The Strategists Panel is one of the most popular annual sessions held at IMCA's national conference, and this year it didn't disappoint.
Jeffrey Kleintop of LPL, Jeffrey Knight of Columbia Management and Benjamin Pace of Deutsche Bank regaled the packed session in Boston with insights and plenty of quotable takeaways. For example, when Kleintop was discussing the opportunities in fixed income, he was blunt and humorous at the same time.
"There are no opportunities" in the bond market, he said, and "there's no 'high' in high yield." Instead, he recommended that advisors put some "James Bond" in clients' portfolios, by which he meant not "cool gadgets" as seen in the Bond movies, but alternatives like REITs, business development companies (BDCs) and MLPs.
Knight said that "you could argue that bond yields are way too low," but "when inflation does get growing it's likely to be disruptive" to fixed-income investors. He counseled that investors should carefully watch the wage inflation numbers as a precursor to generally higher inflation.
Speaking of the Federal Reserve's quantitative easing program, Pace said that "[Ben] Bernanke thought he could glibly taper," but that the 'Taper Tantrum' was a good experience for investors and the market. When will QE end? Echoing a prediction made earlier in the conference by Princeton economist (and former Fed Vice Chairman) Alan Blinder, Pace believes the Fed will wind down tapering by October or December of this year. That will be good for the market and economy, he said, because there was a "danger of becoming addicted to QE," but the end of the Fed's heavy buying of Treasuries and mortgage-backed securities will mean that "the dislocation will go away."
Kleintop argued that "inflation bottomed in February" of this year, and that from his listening to many corporate earnings calls, he "heard a lot about pricing power," so he suspects there will be some price increases in the economy.
If bonds don't offer opportunity, what about stocks? What about emerging markets? What's the danger from Russia's meddling in Ukraine? Kleintop was optimistic, noting that as has been the case with other geopolitical disruptions of the past few years in Egypt, Syria, Iran and North Korea, the Ukraine situation was "troubling, but did not derail the markets." Vladimir Putin, he said, is "trying to re-establish a buffer zone" between itself and Western Europe that it had lost since the Iron Curtain fell and the Eastern bloc countries began to embrace capitalism.
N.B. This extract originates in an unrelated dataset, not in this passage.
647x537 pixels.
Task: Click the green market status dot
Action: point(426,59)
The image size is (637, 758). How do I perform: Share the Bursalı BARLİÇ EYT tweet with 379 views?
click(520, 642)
Pace agreed somewhat, saying "Ukraine is masking Putin's economic underperformance," while "Koreas is now viewed as China's problem."
As for the bull market, Kleintop asked rhetorically, "What ends a bull market?" before answering, "an inverted yield curve," which "will take a while to achieve." To get to that inversion, "we'd need a 4% fed funds rate," which he suspects won't occur, if it ever does, before 2016 or 2017.